Event objectives and the questions you should be asking
Earlier this week I wrote about the initial stages of organising an event, specifically the first meeting you should have with your colleagues involved in the event. One of the issues I said you should discuss are the event objectives. I wanted to spend a bit more time talking about objectives because I believe if you are going to organise an event you do need to make sure you know the objectives before you do anything else.
As the saying goes knowledge is power and in order to make an event successful understanding the actual point of the event is crucial. I do think it is important to stress that organising an event is a job in itself, it is an industry in itself and PAs cannot be expected to put together an event without this initial knowledge. It is a big misconception that because PAs have great organisational skills they can create an event and it will just be successful. There is more to it than that!
For every event the objectives setting stage should start with these three questions:
1. What will a successful event look like for those attending and your company?
For the attendee this could be a whole host of things such as networking, team building, learning, knowledge sharing etc. It really does depend on the event. Do remember to find out what the company is getting out of the event too, after all they are spending the money!
2. What are the objectives of each individual part of the event and the event overall?
The event should have an overall objective but it is also worthwhile looking at each part of the event and creating an objective for that section.
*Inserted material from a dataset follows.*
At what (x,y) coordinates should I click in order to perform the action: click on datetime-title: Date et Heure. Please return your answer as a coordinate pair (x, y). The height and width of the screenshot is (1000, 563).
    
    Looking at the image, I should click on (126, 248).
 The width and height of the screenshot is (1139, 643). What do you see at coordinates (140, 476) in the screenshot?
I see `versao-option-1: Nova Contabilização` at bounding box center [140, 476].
So for example if you are hosting a conference followed by networking drinks, objectives need to be set for both parts of the events.
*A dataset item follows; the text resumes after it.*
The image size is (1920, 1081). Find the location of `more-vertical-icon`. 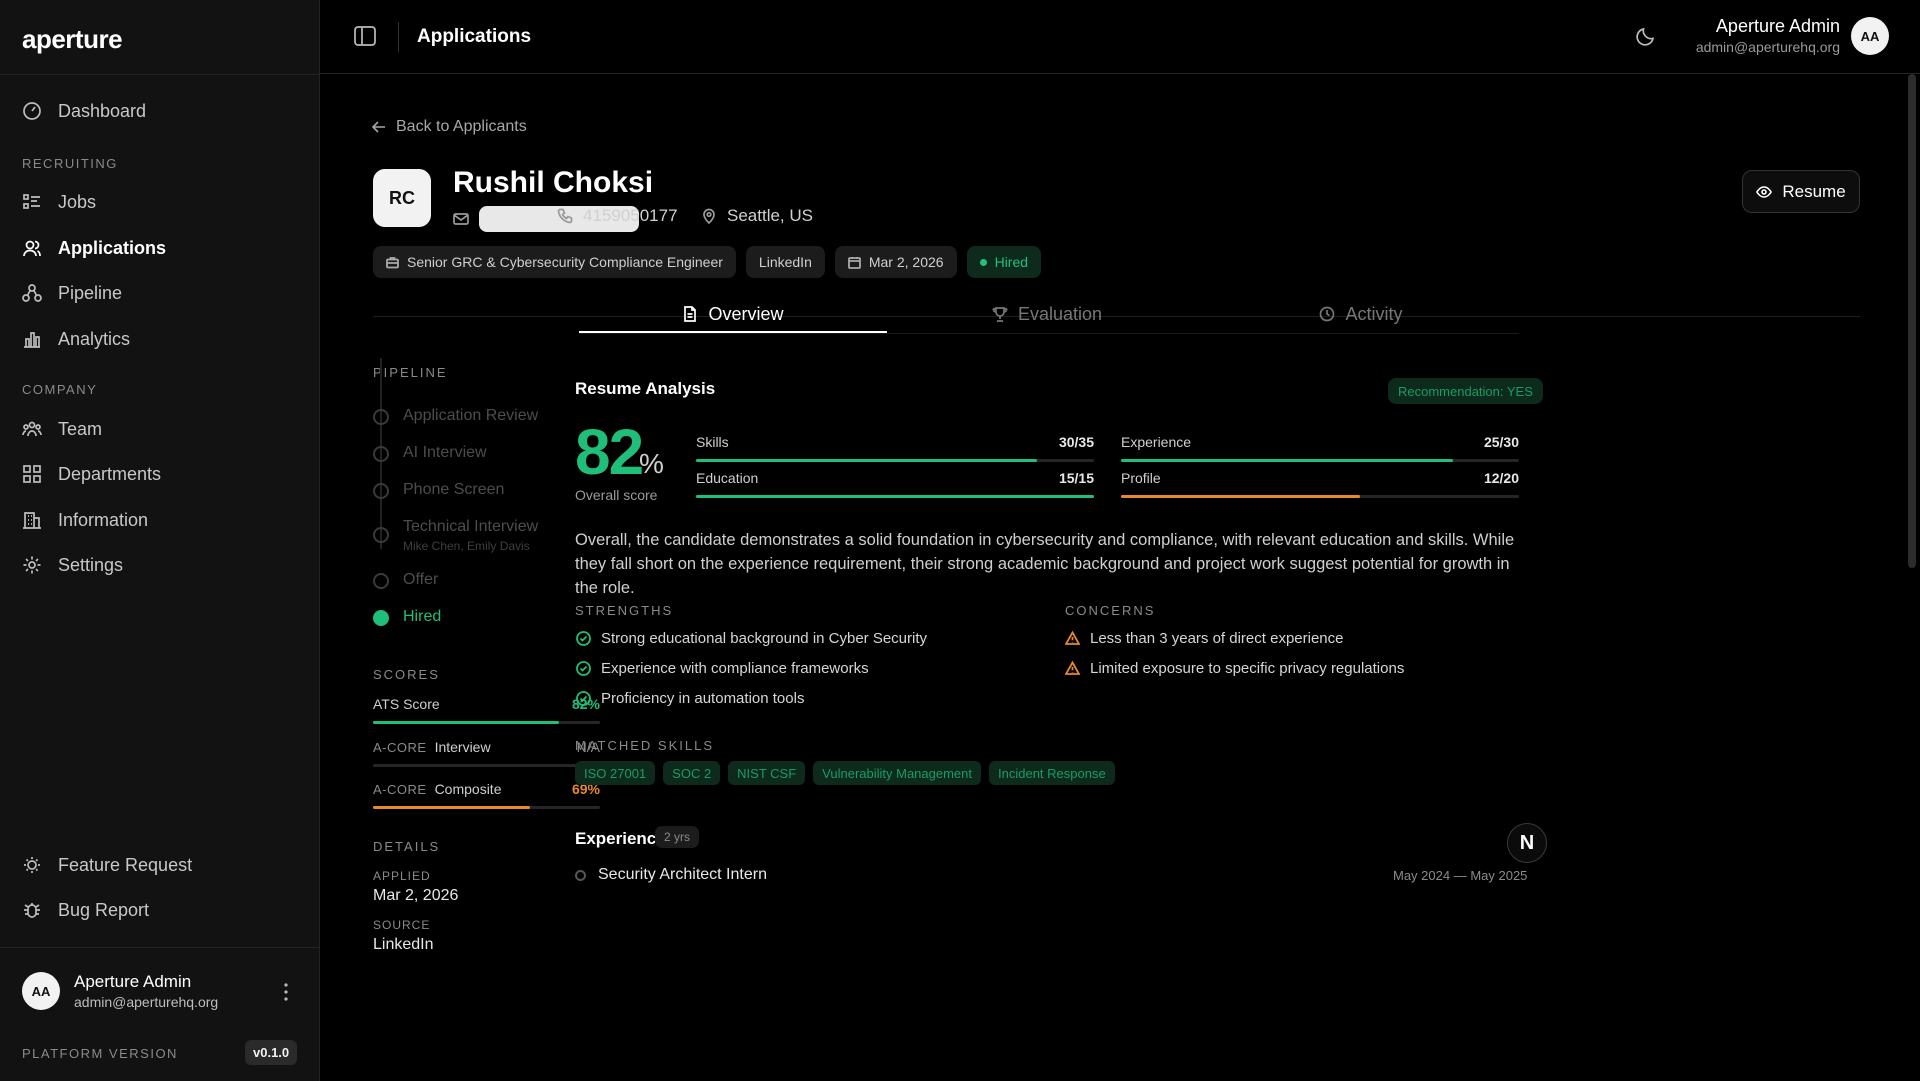

more-vertical-icon is located at coordinates (286, 992).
3. How will you be able to measure the success of the event?
What metrics will you use to evaluate the event success, how will this affect other events if this is one of many that you have been asked to organise? The pre event planning can help you measure your success and keep tabs on what has worked and what hasn’t.
These are the three most important questions you can ask but you would be amazed how many organisations never answer these points prior to asking assistants to get on with the event arrangements. It can be difficult for an assistant to stop and ask these questions because they may feel their role is to organise not necessarily to discuss strategy. However I would argue that it is fundamentally important that if an assistant has been charged with organising the event they need to know the answers to these questions and need to feel comfortable asking senior members of staff what are the objectives.